Pour Jérôme Voiturier, directeur général de l’Uniopss (Union nationale interfédérale des œuvres et organismes privés non lucratifs sanitaires et sociaux), qui réunit des associations de solidarité : « Cette aide importante est un signe fort que nous saluons. Il est toutefois essentiel, en plus du volet financier, de proposer un soutien global à ces jeunes en rupture de famille, un plan d’accompagnement impliquant un projet individualisé d’insertion sociale. »
Un point de vue partagé par Fouzy Mathey, ex-enfant placée et cofondatrice de Repairs 94, un réseau d’entraide aux jeunes sortant de l’ASE : « C’est très bien, mais nous attendons depuis longtemps un plan concret d’accompagnement : il faudrait 300 millions pour que ça soit effectif, que ça marche ! »
L’enjeu est de taille : un quart des jeunes de moins de 25 ans qui vivent aujourd’hui dans la rue sont passés par l’ASE. « A 18 ans, leur sortie est vécue comme un couperet, une nouvelle rupture », explique Isabelle Lacroix, sociologue et chercheuse associée à l’Institut national pour la jeunesse et l’Education Populaire. « Les contrats jeunes majeurs, mis en place en 1975 pour maintenir une prise en charge jusqu’à 21 ans, ont été réduits drastiquement ces dernières années par les départements, et les critères d’entrée, de plus en plus sélectifs, excluent ceux qui sont le plus en difficulté. »
Depuis 2018, la question des sortants de placement a été portée par des anciens de l’ASE, réunis en associations, et des recherches et rapports publics comme celui d’Antoine Dulin, pour le Conseil économique, social et environnemental (Cese)(1). Ils soulignent les difficultés de ces jeunes, livrés à eux-mêmes et sans ressources à l’âge de 18 ans.

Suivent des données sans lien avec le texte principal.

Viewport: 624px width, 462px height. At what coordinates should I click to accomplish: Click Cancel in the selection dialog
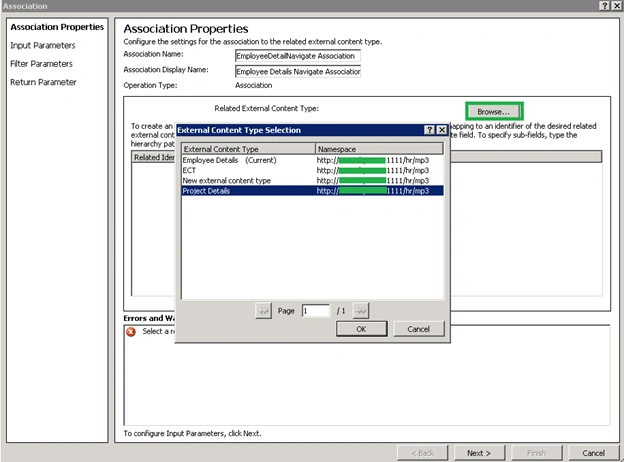[419, 329]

« La question de la fin des “sorties sèches” de l’ASE, est un engagement du président de la République depuis septembre 2018, dans la stratégie de lutte contre la pauvreté », explique Antoine Dulin. « Malheureusement, deux ans après, peu de choses ont changé. La loi “Bourguignon”, qui à l’origine entendait rendre obligatoire la prise en charge des jeunes par les départements jusqu’à 21 ans, et portait beaucoup d’espoir, a été amendée et dénaturée, et n’a toujours pas été audiencée par le Sénat. L’amendement d’Adrien Taquet est un signal positif qui encourage les départements à soutenir les jeunes majeurs et montre que cette question reste une priorité gouvernementale. Mais il faut maintenant sécuriser leurs parcours d’une façon obligatoire, avec un droit à l’accompagnement jusqu’à l’entrée réussie dans la vie active, c’est-à-dire jusqu’à 25 ans. Ce qui correspond à l’obligation alimentaire des parents. »
Aujourd’hui, le Cese estime qu’un tiers seulement des sortants de l’ASE, bénéficie de contrats jeunes majeurs, dont la durée varie de 3 mois à 1 an.
« Interrompre brutalement le soutien à ces jeunes, conclut Antoine Dulin, est un gâchis économique, éducatif, et social. La recommandation du Cese, et de nombreuses associations et collectifs comme Cause majeure !, est d’encourager la mise en place d’un système national de revenu minimum, de la valeur du RSA, complété d’un accompagnement psycho-social. ». Une question reste en suspens au moment où de boucler les ASH : qui portera ces questions au sein du gouvernement Castex ? Dépendront-elles d’un secrétariat d’Etat à la protection de l’enfance ou à la famille, ou seront-elles incluses dans le plan à venir pour l’insertion des jeunes ?
(1) « Prévenir les ruptures dans les parcours en protection de l’enfance », paru en juin 2018 – https://bit.ly/2ZvDvZC.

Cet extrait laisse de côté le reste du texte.